About this task —
Return only the lines of the listing below that run from the line with "Given: Click the" through the line with "This screenshot has width=1920, height=1080.", both ends included, exactly as written.

Material for the task —
>>>

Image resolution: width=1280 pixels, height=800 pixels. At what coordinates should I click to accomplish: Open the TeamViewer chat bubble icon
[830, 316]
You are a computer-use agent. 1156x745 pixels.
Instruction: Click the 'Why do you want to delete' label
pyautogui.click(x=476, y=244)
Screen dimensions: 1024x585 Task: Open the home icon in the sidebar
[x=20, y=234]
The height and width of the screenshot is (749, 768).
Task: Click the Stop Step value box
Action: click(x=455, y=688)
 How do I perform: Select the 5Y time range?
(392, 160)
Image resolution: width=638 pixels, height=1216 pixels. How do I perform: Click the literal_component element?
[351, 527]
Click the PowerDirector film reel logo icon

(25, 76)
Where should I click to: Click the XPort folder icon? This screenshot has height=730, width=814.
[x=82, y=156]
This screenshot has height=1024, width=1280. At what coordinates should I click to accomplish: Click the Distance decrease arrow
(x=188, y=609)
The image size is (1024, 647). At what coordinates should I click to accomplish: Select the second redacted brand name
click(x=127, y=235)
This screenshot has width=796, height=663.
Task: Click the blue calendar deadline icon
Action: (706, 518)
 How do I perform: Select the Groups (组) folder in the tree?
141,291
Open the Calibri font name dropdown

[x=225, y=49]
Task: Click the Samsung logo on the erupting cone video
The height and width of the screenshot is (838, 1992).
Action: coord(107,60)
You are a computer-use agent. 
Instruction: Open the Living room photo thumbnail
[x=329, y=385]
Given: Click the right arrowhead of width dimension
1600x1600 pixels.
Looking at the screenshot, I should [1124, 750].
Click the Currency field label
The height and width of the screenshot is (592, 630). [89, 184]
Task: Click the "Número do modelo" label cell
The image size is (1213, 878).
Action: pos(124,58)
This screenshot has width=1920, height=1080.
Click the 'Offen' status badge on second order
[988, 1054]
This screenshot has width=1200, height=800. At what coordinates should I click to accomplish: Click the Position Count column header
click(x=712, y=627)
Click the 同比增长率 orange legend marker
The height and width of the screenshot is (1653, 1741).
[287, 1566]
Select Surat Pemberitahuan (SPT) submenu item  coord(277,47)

<<<

Response —
Given: Click the right arrowhead of width dimension
1600x1600 pixels.
Looking at the screenshot, I should [1124, 750].
Click the Currency field label
The height and width of the screenshot is (592, 630). [89, 184]
Task: Click the "Número do modelo" label cell
The image size is (1213, 878).
Action: pos(124,58)
This screenshot has width=1920, height=1080.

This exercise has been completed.